Van Stippen, Michalsen speak at OCLRA meeting
BY KEVIN BONESKE
Two Democratic candidates hoping to unseat Republicans who represent Oneida County in Madison were on hand at Monday’s Oneida County Lakes and Rivers Association meeting asking for support of their respective campaigns.
Bryan Van Stippen, a former Stevens Point City Council member who now lives in Deerbrook, took issue with votes cast by his Republican opponent in the 12th State Senate District, Tom Tiffany, who is seeking his second four-year Senate term after previously serving one two-year term in the Assembly.
“We need to figure out how we can actually get the legislation changed back down in Madison, so we can bring back local control,” said Van Stippen, who pointed out changes made to shoreland zoning laws as one of the examples of how local control has been taken away at the state level.
“Virtually every environmental group, every conservation group in the state is not a big fan of Sen. Tiffany with his plastered ‘F’ on his wall that he has hanging on his office from the League of Conservation Voters…,” Van Stippen said. “An individual that based his small business on tourism, on our state’s natural resources, and now he’s decimating it for everybody else or anybody else to use.
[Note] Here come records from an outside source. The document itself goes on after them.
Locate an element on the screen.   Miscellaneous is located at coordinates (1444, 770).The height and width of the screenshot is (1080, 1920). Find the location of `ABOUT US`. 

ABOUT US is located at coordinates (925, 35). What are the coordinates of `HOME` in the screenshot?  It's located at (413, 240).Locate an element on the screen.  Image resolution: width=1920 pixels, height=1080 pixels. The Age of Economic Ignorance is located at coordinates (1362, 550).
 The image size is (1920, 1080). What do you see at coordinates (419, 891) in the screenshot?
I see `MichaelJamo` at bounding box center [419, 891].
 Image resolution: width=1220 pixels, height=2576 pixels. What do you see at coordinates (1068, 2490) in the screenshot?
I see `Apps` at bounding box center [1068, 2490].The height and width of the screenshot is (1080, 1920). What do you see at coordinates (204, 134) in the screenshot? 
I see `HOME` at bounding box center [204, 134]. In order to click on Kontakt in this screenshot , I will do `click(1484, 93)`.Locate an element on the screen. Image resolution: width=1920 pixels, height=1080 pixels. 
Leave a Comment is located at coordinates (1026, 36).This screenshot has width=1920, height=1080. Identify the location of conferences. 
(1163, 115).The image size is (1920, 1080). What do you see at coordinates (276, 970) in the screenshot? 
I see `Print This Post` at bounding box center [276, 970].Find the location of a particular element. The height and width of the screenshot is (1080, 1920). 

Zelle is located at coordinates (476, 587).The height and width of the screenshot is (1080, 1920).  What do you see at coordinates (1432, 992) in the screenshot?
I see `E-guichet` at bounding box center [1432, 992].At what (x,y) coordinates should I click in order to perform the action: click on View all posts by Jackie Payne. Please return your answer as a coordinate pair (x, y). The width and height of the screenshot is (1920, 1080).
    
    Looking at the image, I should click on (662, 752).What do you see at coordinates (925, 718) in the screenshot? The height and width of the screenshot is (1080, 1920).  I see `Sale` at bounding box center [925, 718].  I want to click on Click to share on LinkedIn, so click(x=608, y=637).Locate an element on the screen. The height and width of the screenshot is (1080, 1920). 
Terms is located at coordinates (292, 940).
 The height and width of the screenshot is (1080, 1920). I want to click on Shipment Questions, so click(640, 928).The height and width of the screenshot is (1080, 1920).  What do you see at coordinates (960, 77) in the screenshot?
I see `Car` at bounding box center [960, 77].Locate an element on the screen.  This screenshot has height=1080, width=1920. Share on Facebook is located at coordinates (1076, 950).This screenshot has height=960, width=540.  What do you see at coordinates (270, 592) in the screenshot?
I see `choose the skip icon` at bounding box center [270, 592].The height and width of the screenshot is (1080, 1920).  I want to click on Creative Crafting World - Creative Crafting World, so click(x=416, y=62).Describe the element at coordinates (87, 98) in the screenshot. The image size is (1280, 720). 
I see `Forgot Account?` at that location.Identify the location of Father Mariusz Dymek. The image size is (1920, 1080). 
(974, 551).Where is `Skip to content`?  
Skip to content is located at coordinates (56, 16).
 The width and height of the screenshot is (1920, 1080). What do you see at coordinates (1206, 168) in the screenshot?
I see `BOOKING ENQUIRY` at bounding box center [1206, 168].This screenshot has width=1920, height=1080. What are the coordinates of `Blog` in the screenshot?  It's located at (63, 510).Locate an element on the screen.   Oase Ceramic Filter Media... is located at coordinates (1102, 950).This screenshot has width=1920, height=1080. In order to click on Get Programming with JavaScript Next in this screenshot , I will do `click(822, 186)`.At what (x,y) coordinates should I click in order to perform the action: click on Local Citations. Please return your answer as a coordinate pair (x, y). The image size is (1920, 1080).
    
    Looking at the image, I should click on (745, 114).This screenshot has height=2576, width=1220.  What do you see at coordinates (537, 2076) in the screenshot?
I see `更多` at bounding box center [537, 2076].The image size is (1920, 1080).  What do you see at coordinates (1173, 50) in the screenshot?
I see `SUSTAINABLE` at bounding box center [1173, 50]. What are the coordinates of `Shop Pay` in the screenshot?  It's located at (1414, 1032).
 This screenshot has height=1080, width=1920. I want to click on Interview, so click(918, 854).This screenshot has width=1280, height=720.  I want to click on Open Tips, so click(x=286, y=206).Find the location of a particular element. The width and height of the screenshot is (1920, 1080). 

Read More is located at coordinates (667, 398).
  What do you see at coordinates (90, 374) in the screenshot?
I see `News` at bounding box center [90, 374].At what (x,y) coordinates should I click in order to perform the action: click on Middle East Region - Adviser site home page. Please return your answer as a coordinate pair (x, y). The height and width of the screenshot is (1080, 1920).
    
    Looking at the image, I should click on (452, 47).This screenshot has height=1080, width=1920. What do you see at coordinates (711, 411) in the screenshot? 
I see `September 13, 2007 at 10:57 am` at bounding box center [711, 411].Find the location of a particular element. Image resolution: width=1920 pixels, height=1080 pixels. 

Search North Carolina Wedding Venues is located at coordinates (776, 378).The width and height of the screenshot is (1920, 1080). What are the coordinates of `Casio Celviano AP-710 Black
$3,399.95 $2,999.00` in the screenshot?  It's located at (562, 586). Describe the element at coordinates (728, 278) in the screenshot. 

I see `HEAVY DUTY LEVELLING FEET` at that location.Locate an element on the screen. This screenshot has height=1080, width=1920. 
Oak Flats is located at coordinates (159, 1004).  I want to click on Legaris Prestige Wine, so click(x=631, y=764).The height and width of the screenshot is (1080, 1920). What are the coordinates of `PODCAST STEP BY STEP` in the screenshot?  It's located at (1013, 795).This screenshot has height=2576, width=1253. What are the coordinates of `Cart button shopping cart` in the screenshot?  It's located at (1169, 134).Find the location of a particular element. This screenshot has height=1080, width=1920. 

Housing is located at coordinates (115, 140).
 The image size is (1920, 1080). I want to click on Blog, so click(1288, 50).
“It just doesn’t make any sense to me for him to say, ‘I’m wearing that ‘F,’ a failing grade from the League of Conservation Voters, as a badge of honor.’ My job is to make sure that he’s wearing that badge, and that people know that he’s wearing that badge.”
Van Stippen, the lone Democratic 12th Senate District candidate who will appear on the Aug. 9 partisan primary ballot, also voiced his support for one of the two Democratic candidates running in the 34th Assembly District, Matt Michalsen, a Lakeland Union High School social studies teacher who is also a Lake Tomahawk town supervisor and appeared at the meeting.
Michalsen – who faces a primary challenge from Lawrence Dale of Eagle River, an insurance salesman who ran unsuccessfully two years ago in the 7th Congressional District race as a Green Party candidate – hopes to advance to the Nov. 8 general election to face the two-term Republican incumbent, Rob Swearingen of Rhinelander.
Michalsen said voting Swearingen and Tiffany out of office will be difficult in districts where the majorities are Republicans.
“It’s going to be so difficult to unseat the establishment of Tom Tiffany and his puppet, Rob Swearingen,” Michalsen said. “But if we are doing what we have been doing, and getting out door-to-door and going to these meetings and continuing to learn and to listen, I’m starting to believe that we can do it. And I know I will win on Aug. 9, I will win the primary, but we need to win on Nov. 8 as well.”
Michalsen said Swearingen and Tiffany have supported “a quick hit or fix economic-style boom, which will not work.”
“It will p*** more people off – and as I continue to grow in this race and continue to learn – yes, we have private property rights, but this is all of our property,” Michalsen said. “What one individual does with their private property, affects drastically the next (property), and then if it’s detrimental to the groundwater and the quality of the water, then it’s detrimental to the values of the property, which in a such a rich property tax area that will then cause a domino effect to our schools as well to where we depend on the property taxes. So, I think it starts with local control and all of your efforts.”
When contacted for comment following the meeting, Swearingen said he is looking forward to defending his four-year record in office and discussing issues of concern with people across the 34th Assembly District, after the primary has concluded and an opponent has been named.